- THE PROBLEM: Could you reproduce every item below, switching "particular" to "specific" wherever it appears and leaving everything else unchanged, with the pictures omitted?

Item position entries:
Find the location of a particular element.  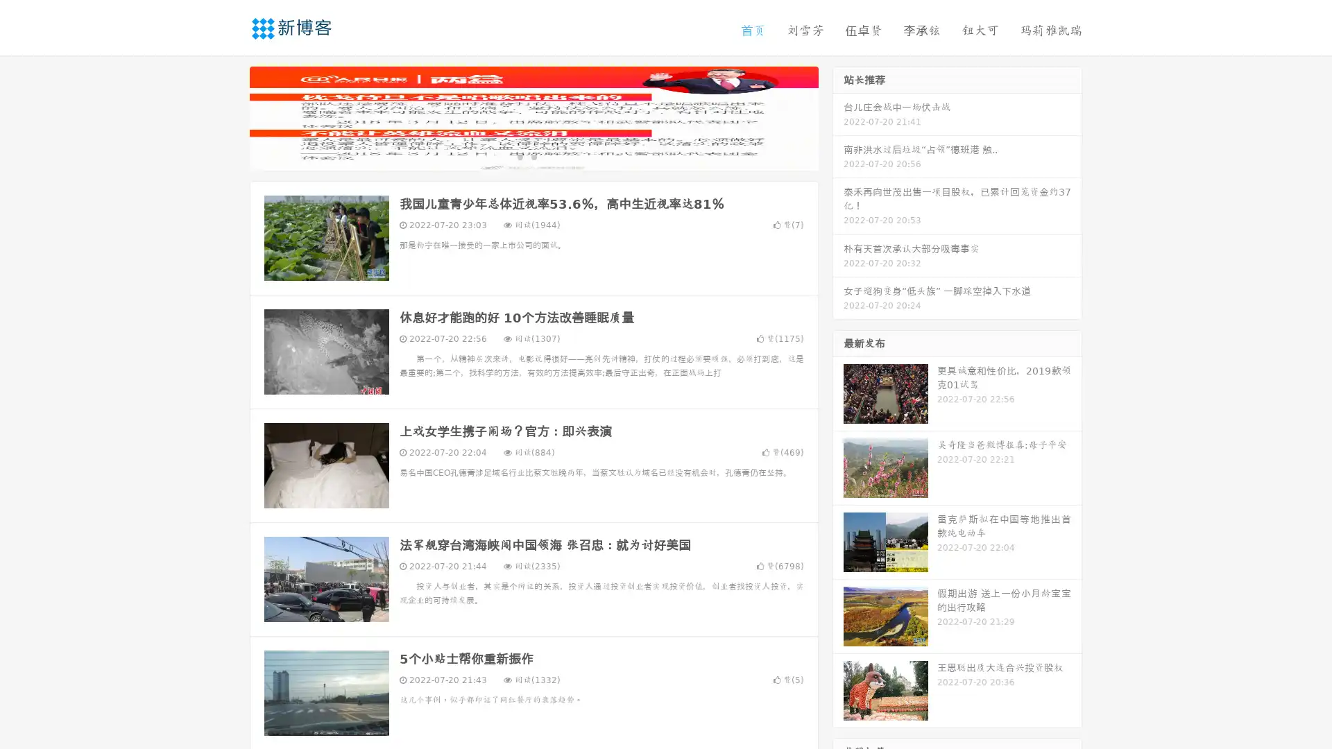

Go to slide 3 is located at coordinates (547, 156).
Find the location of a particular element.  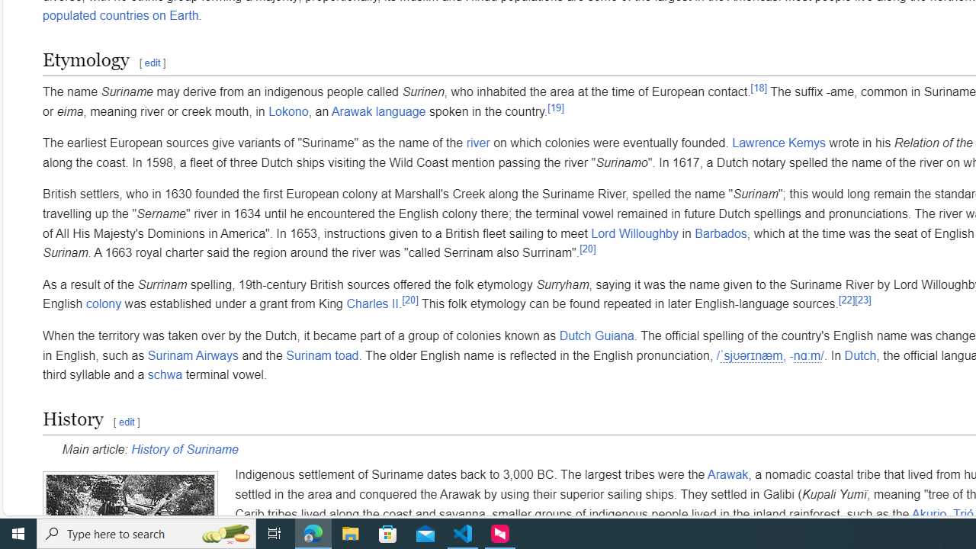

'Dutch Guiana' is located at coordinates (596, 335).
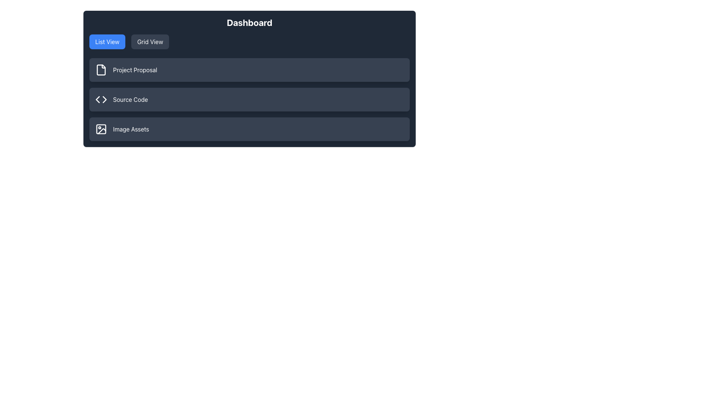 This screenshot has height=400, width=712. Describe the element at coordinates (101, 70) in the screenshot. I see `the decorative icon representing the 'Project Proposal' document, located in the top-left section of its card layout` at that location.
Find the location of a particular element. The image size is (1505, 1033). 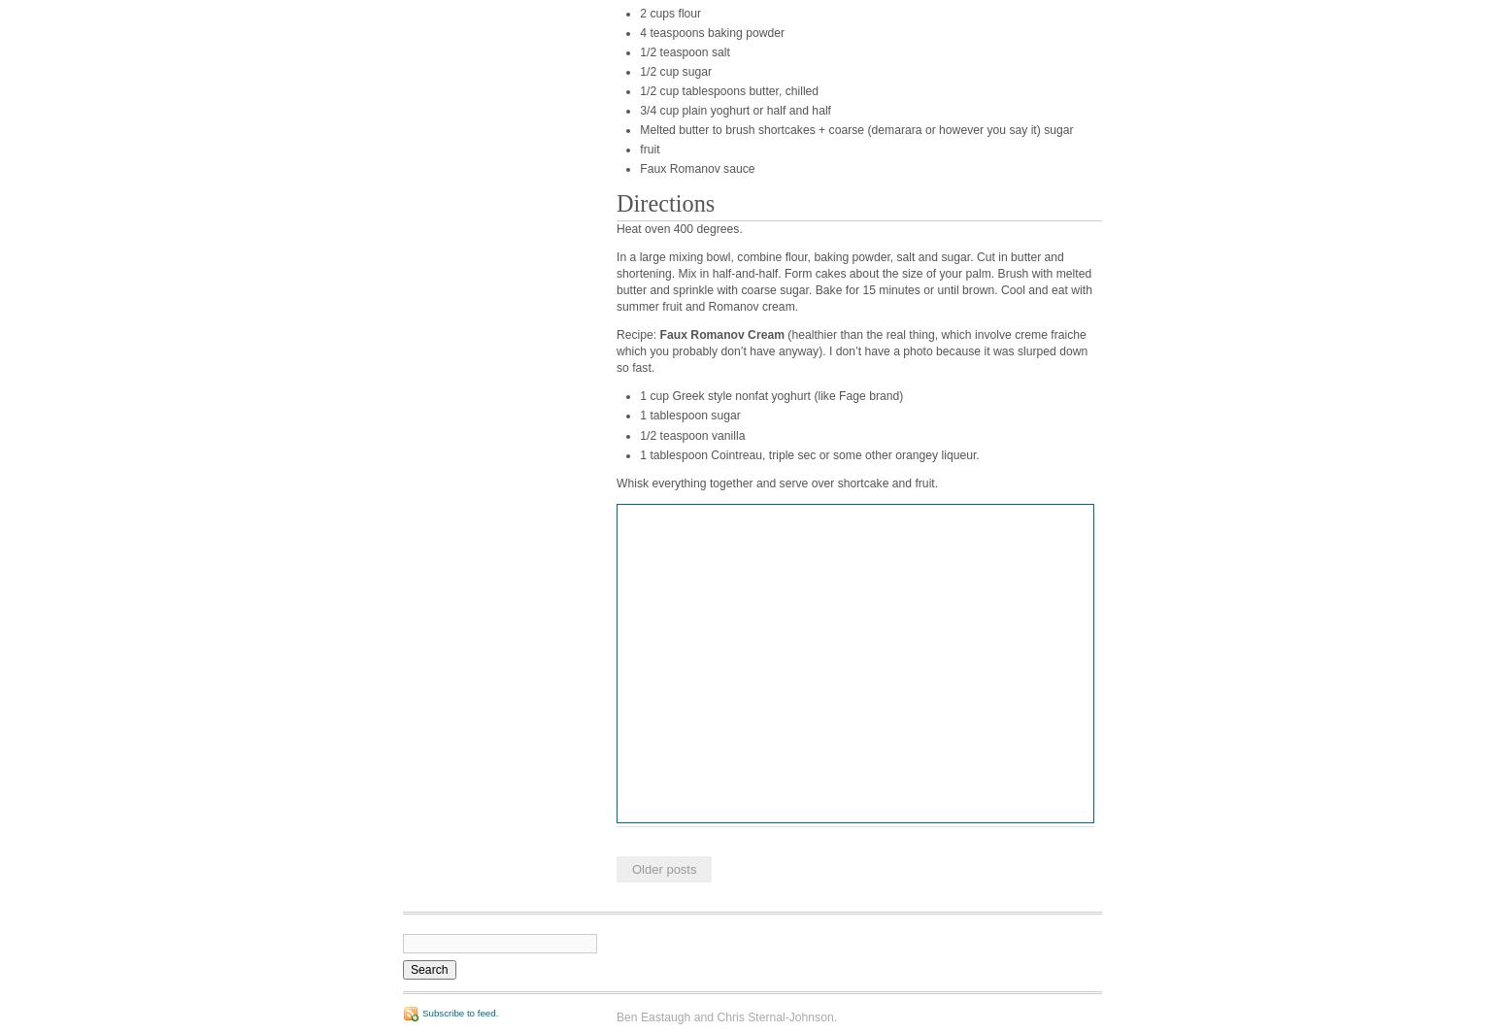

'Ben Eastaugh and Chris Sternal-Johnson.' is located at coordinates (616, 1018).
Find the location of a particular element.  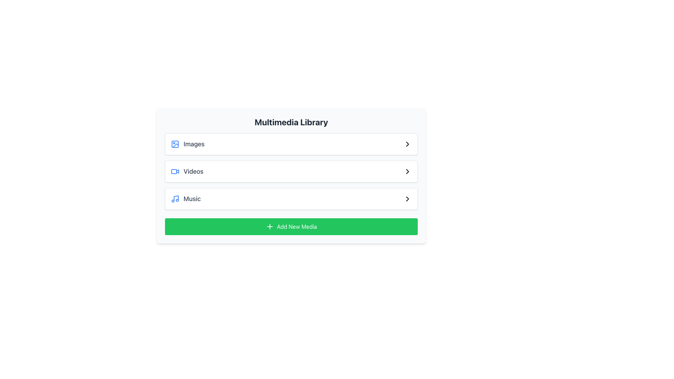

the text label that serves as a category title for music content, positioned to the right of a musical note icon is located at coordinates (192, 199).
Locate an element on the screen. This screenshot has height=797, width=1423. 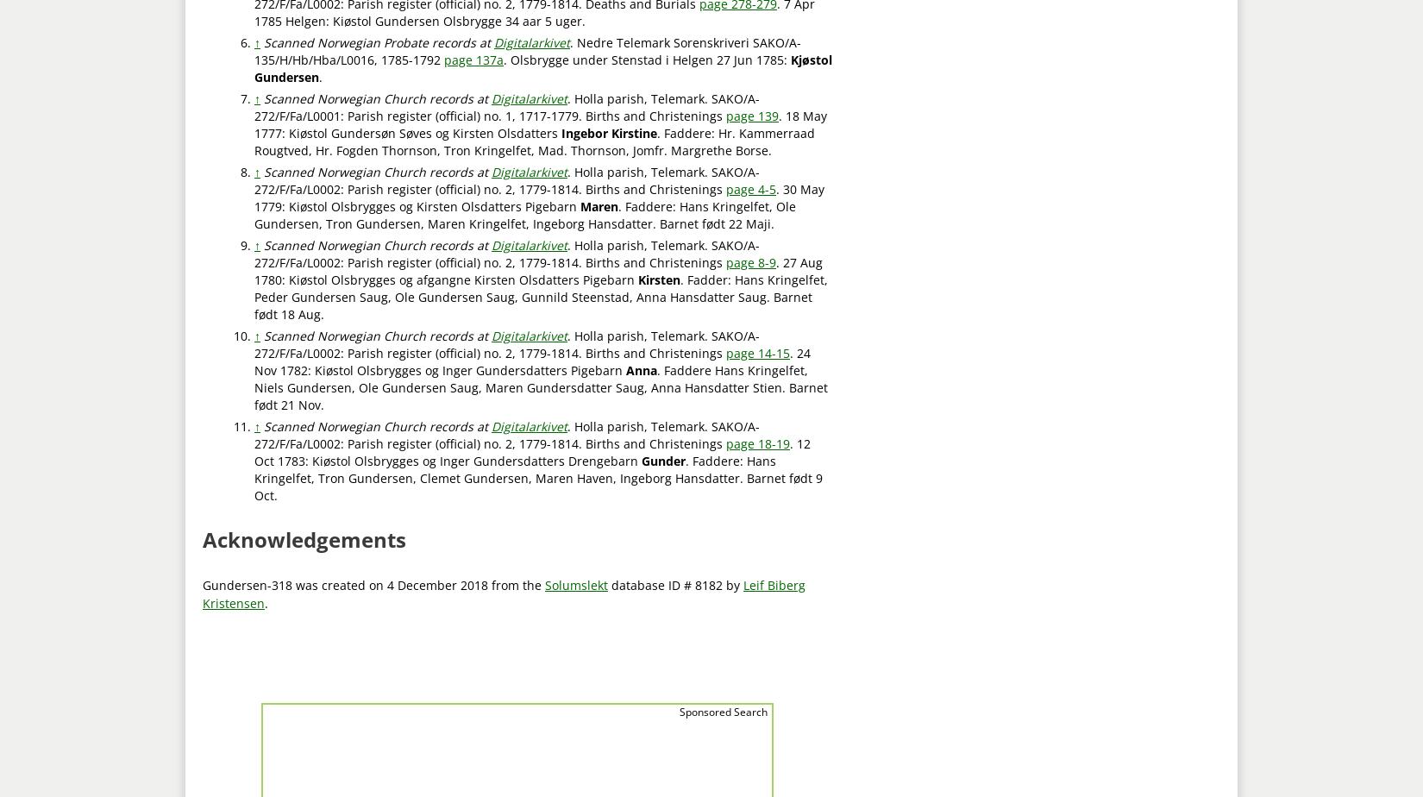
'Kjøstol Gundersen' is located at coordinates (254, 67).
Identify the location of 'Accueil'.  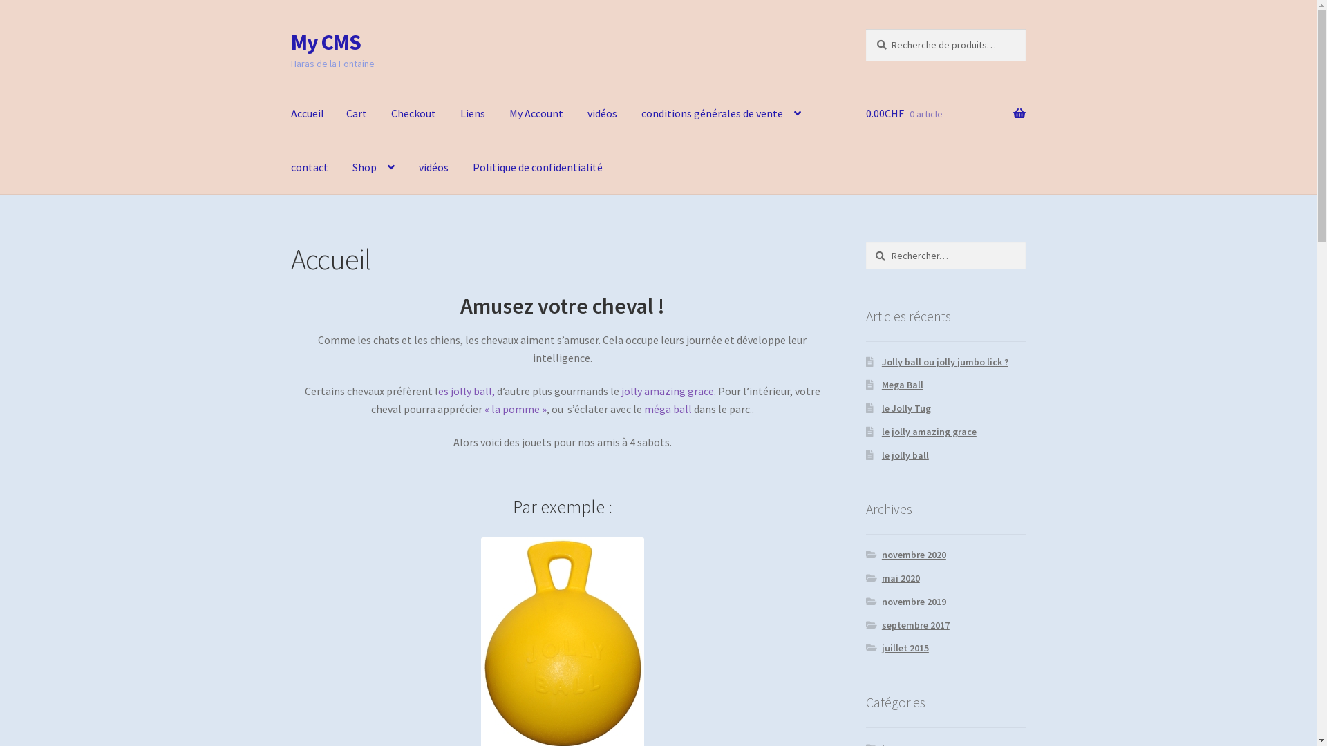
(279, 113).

- THE COMPLETED TASK:
Find the location of a specific element.  

Go to slide 3 is located at coordinates (547, 156).
Find the location of a specific element.  

'Dutch Guiana' is located at coordinates (596, 335).
 This screenshot has height=400, width=712. Describe the element at coordinates (101, 70) in the screenshot. I see `the decorative icon representing the 'Project Proposal' document, located in the top-left section of its card layout` at that location.
Find the location of a specific element. The image size is (1505, 1033). 

'Ben Eastaugh and Chris Sternal-Johnson.' is located at coordinates (616, 1018).
Find the location of a specific element.  

the text label that serves as a category title for music content, positioned to the right of a musical note icon is located at coordinates (192, 199).
Locate an element on the screen. This screenshot has height=797, width=1423. 
'Kjøstol Gundersen' is located at coordinates (254, 67).
Identify the location of 'Accueil'.  
(279, 113).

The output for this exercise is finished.